* What needs to be done
Reproduce word for word the lines between those holding "Über uns (1126, 91)" and "Tools (764, 49)", inclusive, and nothing else from the data below.
━━━━
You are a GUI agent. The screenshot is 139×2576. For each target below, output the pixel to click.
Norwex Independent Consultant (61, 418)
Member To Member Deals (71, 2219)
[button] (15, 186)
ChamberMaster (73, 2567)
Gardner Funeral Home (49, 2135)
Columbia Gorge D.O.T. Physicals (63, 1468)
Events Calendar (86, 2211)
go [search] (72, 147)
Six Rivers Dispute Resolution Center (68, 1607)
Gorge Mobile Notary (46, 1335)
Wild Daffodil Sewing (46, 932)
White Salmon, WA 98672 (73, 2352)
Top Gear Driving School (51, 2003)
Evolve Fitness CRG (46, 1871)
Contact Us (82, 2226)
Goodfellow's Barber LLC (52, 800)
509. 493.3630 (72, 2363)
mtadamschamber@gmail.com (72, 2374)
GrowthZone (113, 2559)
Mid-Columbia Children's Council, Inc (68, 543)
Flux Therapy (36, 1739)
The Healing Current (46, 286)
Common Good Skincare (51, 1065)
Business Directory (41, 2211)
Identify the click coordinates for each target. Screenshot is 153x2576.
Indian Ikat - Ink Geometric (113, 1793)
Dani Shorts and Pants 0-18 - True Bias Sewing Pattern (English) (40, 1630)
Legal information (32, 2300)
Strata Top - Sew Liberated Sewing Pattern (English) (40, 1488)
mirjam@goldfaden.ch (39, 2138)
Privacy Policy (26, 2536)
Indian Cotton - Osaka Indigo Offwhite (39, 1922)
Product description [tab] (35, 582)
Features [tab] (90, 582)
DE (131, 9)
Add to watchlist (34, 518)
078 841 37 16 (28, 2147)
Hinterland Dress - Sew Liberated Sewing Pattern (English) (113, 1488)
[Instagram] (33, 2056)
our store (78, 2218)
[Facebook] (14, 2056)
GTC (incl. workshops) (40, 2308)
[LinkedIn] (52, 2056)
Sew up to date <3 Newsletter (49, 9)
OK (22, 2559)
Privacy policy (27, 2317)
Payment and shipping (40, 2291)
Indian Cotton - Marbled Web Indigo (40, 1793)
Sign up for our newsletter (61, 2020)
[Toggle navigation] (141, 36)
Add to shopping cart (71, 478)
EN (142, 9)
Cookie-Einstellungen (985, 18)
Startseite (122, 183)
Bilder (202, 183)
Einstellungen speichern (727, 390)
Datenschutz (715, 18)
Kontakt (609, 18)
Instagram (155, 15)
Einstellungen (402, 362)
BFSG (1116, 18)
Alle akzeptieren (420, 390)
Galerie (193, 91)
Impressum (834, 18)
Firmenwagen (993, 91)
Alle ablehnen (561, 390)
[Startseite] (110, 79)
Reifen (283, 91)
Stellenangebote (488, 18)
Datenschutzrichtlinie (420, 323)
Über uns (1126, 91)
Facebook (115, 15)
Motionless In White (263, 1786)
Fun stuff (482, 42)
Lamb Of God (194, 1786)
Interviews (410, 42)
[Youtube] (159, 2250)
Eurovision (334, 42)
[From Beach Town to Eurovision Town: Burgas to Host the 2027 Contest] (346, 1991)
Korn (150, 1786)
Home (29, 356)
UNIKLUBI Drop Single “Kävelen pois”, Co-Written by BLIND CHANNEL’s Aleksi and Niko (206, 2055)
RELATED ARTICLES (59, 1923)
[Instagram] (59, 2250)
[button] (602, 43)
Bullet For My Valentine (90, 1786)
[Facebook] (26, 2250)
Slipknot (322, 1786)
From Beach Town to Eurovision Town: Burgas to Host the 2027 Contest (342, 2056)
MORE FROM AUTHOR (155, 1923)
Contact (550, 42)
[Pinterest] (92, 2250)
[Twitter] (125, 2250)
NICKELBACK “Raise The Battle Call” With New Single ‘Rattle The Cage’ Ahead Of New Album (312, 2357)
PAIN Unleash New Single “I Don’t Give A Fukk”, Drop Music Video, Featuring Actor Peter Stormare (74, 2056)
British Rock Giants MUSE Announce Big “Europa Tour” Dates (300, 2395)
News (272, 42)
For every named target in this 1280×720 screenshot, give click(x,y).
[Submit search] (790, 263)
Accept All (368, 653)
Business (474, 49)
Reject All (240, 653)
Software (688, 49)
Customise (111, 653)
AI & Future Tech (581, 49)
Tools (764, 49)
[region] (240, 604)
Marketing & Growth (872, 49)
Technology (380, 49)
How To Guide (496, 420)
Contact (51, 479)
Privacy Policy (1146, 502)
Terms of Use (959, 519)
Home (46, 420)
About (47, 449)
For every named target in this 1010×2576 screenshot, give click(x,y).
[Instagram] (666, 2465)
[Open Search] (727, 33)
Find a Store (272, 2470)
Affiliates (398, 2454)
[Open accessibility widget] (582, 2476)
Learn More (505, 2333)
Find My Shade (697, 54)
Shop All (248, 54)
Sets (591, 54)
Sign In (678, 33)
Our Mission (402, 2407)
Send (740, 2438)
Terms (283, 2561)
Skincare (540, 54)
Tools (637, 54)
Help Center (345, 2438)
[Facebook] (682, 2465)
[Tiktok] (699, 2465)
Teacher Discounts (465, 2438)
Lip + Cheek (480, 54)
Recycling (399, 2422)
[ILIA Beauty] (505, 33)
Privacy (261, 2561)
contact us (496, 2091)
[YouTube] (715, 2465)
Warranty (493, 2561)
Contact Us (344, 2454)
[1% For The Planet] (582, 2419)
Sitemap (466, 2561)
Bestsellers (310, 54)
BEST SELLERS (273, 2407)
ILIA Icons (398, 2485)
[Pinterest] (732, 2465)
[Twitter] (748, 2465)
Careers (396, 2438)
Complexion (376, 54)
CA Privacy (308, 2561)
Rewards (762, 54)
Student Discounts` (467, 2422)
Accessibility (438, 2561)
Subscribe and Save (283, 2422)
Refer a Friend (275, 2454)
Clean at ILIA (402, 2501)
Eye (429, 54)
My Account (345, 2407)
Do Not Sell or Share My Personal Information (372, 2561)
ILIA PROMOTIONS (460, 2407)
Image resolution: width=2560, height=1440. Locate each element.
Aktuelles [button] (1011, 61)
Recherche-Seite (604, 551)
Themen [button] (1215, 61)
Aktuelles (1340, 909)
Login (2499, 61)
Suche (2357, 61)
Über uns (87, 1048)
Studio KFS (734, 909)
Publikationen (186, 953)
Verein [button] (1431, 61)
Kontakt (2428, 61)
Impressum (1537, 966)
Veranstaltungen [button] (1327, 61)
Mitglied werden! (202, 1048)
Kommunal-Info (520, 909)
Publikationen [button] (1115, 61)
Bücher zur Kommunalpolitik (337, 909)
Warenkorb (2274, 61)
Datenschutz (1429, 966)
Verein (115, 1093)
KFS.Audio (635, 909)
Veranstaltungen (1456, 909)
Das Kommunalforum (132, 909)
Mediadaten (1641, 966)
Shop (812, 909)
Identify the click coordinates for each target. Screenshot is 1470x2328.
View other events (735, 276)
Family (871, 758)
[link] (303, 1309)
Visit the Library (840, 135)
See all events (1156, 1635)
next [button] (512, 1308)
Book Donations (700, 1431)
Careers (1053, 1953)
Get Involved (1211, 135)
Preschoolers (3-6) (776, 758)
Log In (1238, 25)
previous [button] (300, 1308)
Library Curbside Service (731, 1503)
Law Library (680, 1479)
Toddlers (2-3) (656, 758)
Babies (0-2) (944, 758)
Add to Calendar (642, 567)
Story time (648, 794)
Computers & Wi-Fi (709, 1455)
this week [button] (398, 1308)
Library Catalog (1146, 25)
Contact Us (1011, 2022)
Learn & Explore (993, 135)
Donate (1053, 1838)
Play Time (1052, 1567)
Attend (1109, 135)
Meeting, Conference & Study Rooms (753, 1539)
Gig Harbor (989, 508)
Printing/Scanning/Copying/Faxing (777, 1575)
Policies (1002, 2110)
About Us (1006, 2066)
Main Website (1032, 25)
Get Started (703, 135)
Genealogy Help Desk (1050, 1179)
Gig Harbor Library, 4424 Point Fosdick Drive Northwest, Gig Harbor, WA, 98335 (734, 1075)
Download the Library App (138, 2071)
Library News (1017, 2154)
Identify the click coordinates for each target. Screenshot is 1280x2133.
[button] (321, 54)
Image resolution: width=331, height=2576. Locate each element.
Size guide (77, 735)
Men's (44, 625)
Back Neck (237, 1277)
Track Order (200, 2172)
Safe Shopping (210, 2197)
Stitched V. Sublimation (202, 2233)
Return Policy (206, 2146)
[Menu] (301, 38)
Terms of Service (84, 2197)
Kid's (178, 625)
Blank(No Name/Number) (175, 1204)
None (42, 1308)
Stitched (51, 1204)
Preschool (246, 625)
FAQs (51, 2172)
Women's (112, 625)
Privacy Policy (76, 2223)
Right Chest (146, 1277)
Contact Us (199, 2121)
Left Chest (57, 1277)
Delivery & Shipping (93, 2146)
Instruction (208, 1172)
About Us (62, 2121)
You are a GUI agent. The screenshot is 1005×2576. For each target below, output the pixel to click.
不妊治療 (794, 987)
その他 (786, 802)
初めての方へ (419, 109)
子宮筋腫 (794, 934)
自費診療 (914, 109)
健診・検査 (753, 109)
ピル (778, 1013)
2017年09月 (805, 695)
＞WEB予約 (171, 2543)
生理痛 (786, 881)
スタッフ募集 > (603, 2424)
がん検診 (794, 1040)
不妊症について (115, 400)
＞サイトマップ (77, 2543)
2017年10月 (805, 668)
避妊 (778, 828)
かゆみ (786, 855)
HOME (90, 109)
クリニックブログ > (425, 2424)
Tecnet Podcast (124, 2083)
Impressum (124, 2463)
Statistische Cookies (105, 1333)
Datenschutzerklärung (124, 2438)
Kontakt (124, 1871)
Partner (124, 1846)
━━━━
* Answer area
Über uns (1126, 91)
Facebook (115, 15)
Motionless In White (263, 1786)
Fun stuff (482, 42)
Lamb Of God (194, 1786)
Interviews (410, 42)
[Youtube] (159, 2250)
Eurovision (334, 42)
[From Beach Town to Eurovision Town: Burgas to Host the 2027 Contest] (346, 1991)
Korn (150, 1786)
Home (29, 356)
UNIKLUBI Drop Single “Kävelen pois”, Co-Written by BLIND CHANNEL’s Aleksi and Niko (206, 2055)
RELATED ARTICLES (59, 1923)
[Instagram] (59, 2250)
[button] (602, 43)
Bullet For My Valentine (90, 1786)
[Facebook] (26, 2250)
Slipknot (322, 1786)
From Beach Town to Eurovision Town: Burgas to Host the 2027 Contest (342, 2056)
MORE FROM AUTHOR (155, 1923)
Contact (550, 42)
[Pinterest] (92, 2250)
[Twitter] (125, 2250)
NICKELBACK “Raise The Battle Call” With New Single ‘Rattle The Cage’ Ahead Of New Album (312, 2357)
PAIN Unleash New Single “I Don’t Give A Fukk”, Drop Music Video, Featuring Actor Peter Stormare (74, 2056)
British Rock Giants MUSE Announce Big “Europa Tour” Dates (300, 2395)
News (272, 42)
For every named target in this 1280×720 screenshot, give click(x,y).
[Submit search] (790, 263)
Accept All (368, 653)
Business (474, 49)
Reject All (240, 653)
Software (688, 49)
Customise (111, 653)
AI & Future Tech (581, 49)
Tools (764, 49)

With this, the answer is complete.